Великолепие особняка дедушки Брукса на углу Перл-стрит и Саут-стрит давно уже сошло на нет, но его загородный дом в Медфорде, возможно, еще сохранился и способен показать, какое жилище в 1845 году отвечало представлению мальчика о городской роскоши. Усадьба президента в Куинси была больше и просторнее, к тому же и жилось в ней интереснее, но мальчик понимал, что она сильно уступала соседним усадьбам в стиле. Отсутствие богатства было видно во всем. Здесь все оставалось как во времена колоний, не было бостонского шика и плюшевых гардин. До конца жизни Генри Адамс так и не избавился от предубеждения к ним, впитавшегося во все его поры еще в детстве. Он так и не сумел полюбить стиль девятнадцатого века. Не смог его принять — как и его отец, и дед, и прадед. И не то чтобы этот стиль так уж ему претил — он примирялся и с худшими вещами, — все дело было в том, что по какой-то одному богу ведомой причине он родился ребенком восемнадцатого века. Старый дом в Куинси принадлежал к восемнадцатому веку. Если в нем и обнаруживался какой-то стиль, то его выражали панели из красного дерева времен королевы Анны или стулья и диваны эпохи Людовика XVI. Панели сделал ее верный вассал из Лондона, построивший этот дом, а мебель вывезли из Парижа то ли в 1789-м, то ли в 1801-м или 1817 году вместе с фарфором, книгами и другими предметами домашнего обихода — наследием дипломатической службы; ни один из этих стилей — времен английской королевы Анны или французского короля Людовика XVI — не создавал в доме уюта ни для мальчика, ни для других его обитателей. Темные панели покрыли белой краской, дававшей больше света в мрачное зимнее время. Мальчик сознавал, как мало преимуществ было у старых форм жизни. Напротив, большинство мальчишек, да и взрослые тоже, с полным основанием предпочитали новое, и мальчик чувствовал, что его старомодные вкусы явно вредят ему в глазах других.
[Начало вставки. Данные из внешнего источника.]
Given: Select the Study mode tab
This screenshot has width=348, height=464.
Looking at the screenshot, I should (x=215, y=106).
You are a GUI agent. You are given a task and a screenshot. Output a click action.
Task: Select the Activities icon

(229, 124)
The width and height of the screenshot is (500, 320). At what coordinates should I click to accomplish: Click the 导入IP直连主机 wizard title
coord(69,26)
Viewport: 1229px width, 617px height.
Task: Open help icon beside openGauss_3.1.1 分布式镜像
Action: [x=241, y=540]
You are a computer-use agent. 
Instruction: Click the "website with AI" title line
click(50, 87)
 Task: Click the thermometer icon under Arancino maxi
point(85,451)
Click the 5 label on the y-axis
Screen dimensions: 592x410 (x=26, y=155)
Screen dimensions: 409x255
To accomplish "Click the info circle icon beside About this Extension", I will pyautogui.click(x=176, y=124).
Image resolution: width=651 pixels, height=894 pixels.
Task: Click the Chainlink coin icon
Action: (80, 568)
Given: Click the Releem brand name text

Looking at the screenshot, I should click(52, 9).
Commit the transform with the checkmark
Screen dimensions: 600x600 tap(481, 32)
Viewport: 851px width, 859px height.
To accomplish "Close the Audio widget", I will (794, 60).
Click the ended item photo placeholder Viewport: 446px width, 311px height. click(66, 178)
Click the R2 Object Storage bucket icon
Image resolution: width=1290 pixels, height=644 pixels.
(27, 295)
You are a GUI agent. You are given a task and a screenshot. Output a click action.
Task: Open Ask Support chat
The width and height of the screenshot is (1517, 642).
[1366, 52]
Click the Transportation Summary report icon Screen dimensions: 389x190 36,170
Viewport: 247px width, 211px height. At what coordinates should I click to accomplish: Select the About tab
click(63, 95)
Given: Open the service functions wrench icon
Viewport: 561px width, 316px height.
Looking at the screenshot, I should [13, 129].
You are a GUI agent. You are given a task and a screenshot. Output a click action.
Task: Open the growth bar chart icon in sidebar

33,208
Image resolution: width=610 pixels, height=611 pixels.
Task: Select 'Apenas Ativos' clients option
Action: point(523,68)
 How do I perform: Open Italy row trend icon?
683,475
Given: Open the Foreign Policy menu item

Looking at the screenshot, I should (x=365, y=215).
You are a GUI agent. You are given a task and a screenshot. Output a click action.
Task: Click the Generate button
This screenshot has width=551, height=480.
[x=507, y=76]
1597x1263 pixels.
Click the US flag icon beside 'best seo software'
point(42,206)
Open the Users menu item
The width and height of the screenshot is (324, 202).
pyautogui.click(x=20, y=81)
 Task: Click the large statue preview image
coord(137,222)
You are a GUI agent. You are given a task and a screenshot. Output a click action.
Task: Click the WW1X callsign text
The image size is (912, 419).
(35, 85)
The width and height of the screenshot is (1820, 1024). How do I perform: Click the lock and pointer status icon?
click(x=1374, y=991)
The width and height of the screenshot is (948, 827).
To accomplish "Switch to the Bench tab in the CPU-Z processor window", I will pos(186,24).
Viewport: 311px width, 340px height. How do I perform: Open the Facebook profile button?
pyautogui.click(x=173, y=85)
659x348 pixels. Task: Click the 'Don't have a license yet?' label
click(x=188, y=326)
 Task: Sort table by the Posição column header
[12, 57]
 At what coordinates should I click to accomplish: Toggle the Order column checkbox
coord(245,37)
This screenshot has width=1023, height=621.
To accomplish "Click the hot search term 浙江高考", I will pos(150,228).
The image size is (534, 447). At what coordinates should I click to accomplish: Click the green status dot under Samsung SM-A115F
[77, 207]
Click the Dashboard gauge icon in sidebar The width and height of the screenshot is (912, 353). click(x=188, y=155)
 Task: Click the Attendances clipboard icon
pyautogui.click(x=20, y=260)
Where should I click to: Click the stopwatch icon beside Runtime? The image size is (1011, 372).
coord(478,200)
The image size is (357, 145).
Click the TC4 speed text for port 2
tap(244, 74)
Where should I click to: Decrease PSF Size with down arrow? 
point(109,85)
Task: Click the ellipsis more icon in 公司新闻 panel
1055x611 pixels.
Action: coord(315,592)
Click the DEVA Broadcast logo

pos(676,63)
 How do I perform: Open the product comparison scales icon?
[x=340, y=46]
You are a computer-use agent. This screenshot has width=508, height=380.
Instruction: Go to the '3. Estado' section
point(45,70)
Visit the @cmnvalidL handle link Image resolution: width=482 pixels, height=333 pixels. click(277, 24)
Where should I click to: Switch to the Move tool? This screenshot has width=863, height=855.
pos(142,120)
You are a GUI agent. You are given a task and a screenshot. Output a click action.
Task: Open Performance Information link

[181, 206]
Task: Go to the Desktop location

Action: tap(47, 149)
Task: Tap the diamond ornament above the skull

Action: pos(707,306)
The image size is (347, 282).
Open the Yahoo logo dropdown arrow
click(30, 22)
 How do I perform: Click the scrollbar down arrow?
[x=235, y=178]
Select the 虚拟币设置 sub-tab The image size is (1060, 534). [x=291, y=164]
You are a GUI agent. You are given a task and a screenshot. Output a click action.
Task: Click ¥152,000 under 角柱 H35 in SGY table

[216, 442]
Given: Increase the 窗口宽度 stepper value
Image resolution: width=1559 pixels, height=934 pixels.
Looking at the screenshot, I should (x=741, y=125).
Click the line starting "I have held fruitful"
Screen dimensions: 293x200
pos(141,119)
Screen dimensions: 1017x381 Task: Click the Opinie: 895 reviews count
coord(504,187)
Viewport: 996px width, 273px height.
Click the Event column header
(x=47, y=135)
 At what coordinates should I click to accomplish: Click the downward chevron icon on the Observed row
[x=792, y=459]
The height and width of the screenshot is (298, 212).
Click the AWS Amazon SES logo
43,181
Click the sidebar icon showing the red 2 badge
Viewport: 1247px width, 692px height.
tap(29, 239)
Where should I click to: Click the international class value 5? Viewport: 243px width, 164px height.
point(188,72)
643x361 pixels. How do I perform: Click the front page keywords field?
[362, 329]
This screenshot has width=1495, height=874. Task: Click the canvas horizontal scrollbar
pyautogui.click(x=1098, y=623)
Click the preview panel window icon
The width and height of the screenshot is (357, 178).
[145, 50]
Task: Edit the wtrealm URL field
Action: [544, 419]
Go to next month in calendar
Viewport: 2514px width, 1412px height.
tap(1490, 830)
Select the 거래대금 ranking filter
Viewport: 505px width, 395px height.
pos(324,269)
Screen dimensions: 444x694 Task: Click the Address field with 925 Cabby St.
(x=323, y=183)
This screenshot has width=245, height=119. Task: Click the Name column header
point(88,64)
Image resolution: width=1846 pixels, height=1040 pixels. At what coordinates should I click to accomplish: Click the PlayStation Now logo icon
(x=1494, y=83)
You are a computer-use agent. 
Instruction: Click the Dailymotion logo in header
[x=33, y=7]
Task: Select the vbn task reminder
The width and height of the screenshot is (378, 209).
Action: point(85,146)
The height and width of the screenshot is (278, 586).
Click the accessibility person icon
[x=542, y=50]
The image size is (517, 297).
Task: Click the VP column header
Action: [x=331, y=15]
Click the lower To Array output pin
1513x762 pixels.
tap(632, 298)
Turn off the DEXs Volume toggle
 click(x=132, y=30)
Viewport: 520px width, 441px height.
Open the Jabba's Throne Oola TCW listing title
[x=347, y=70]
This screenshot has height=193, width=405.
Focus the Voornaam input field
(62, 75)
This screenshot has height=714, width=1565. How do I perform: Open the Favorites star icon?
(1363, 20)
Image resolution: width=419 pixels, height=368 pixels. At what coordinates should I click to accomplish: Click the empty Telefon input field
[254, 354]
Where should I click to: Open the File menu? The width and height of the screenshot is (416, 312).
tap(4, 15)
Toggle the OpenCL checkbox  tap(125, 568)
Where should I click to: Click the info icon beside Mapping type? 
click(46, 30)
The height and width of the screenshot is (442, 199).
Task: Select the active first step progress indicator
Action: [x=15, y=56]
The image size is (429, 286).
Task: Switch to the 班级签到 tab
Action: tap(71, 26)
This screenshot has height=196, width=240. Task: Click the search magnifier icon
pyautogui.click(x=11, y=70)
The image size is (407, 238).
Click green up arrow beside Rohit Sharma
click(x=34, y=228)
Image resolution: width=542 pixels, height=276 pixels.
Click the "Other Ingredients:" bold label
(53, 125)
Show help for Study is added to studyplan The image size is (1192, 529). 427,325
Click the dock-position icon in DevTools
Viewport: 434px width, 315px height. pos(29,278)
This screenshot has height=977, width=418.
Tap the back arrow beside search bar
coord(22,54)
Его пристрастия никоим образом не определялись и личными мотивами. Дедушка Брукс был так же доброжелателен и приветлив, как дедушка Адамс. Оба они родились в 1767 году, оба умерли в 1848-м. И тот и другой любили детей, и тот и другой принадлежали скорее к восемнадцатому, нежели к девятнадцатому веку. Мальчик не видел между ними никакого различия, разве только первый связывался в его сознании с зимой, а второй — с летом, первый — с Бостоном, а второй — с Куинси, даже с Медфордом, с которым вообще ничего не связывалось. Однажды его еще маленьким отвезли туда на несколько дней к дедушке Бруксу, поручив надзору тетки, но он так затосковал, что в первый же день его с позором вернули домой. Впоследствии он не мог вспомнить ни одного другого случая, когда бы так сильно тосковал по дому.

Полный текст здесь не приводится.